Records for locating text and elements
START
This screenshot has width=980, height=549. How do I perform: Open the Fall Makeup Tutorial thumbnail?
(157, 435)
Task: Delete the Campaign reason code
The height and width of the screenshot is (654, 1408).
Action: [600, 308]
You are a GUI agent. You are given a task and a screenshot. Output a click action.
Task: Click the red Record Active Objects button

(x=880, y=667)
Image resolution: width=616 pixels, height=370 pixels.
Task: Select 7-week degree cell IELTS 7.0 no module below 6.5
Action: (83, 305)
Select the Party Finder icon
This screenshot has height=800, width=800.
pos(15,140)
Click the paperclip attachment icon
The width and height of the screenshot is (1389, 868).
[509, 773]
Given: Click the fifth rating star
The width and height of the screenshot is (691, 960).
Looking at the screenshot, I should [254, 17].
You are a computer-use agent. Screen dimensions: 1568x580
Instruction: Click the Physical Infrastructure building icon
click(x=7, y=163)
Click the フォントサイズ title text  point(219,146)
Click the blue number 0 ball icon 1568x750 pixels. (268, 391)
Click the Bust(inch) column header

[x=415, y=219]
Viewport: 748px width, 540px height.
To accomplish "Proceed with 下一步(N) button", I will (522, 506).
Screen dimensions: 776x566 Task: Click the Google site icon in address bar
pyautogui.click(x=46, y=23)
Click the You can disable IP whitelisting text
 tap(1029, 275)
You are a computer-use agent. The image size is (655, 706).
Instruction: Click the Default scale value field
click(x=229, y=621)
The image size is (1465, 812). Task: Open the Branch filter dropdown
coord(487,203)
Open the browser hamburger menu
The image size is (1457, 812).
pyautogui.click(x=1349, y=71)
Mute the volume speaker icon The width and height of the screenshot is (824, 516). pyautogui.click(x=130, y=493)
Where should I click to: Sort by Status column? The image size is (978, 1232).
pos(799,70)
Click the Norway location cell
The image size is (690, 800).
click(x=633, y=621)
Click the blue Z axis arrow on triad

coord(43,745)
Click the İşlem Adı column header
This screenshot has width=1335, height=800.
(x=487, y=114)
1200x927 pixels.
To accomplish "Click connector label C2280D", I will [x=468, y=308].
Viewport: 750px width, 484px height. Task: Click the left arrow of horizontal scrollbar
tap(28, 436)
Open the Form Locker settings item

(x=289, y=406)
END
AIM OF THE EXERCISE
Rewrite all of the records above, substituting "Command" for "Instruction" and leaving everything else the same.

TASK RESPONSE
This screenshot has width=980, height=549. How do I perform: Open the Fall Makeup Tutorial thumbnail?
(157, 435)
Task: Delete the Campaign reason code
The height and width of the screenshot is (654, 1408).
Action: [600, 308]
You are a GUI agent. You are given a task and a screenshot. Output a click action.
Task: Click the red Record Active Objects button

(x=880, y=667)
Image resolution: width=616 pixels, height=370 pixels.
Task: Select 7-week degree cell IELTS 7.0 no module below 6.5
Action: (83, 305)
Select the Party Finder icon
This screenshot has height=800, width=800.
pos(15,140)
Click the paperclip attachment icon
The width and height of the screenshot is (1389, 868).
[509, 773]
Given: Click the fifth rating star
The width and height of the screenshot is (691, 960).
Looking at the screenshot, I should [254, 17].
You are a computer-use agent. Screen dimensions: 1568x580
Command: Click the Physical Infrastructure building icon
click(x=7, y=163)
Click the フォントサイズ title text  point(219,146)
Click the blue number 0 ball icon 1568x750 pixels. (268, 391)
Click the Bust(inch) column header

[x=415, y=219]
Viewport: 748px width, 540px height.
To accomplish "Proceed with 下一步(N) button", I will (522, 506).
Screen dimensions: 776x566 Task: Click the Google site icon in address bar
pyautogui.click(x=46, y=23)
Click the You can disable IP whitelisting text
 tap(1029, 275)
You are a computer-use agent. The image size is (655, 706).
Command: Click the Default scale value field
click(x=229, y=621)
The image size is (1465, 812). Task: Open the Branch filter dropdown
coord(487,203)
Open the browser hamburger menu
The image size is (1457, 812).
pyautogui.click(x=1349, y=71)
Mute the volume speaker icon The width and height of the screenshot is (824, 516). pyautogui.click(x=130, y=493)
Where should I click to: Sort by Status column? The image size is (978, 1232).
pos(799,70)
Click the Norway location cell
The image size is (690, 800).
click(x=633, y=621)
Click the blue Z axis arrow on triad

coord(43,745)
Click the İşlem Adı column header
This screenshot has width=1335, height=800.
(x=487, y=114)
1200x927 pixels.
To accomplish "Click connector label C2280D", I will [x=468, y=308].
Viewport: 750px width, 484px height. Task: Click the left arrow of horizontal scrollbar
tap(28, 436)
Open the Form Locker settings item

(x=289, y=406)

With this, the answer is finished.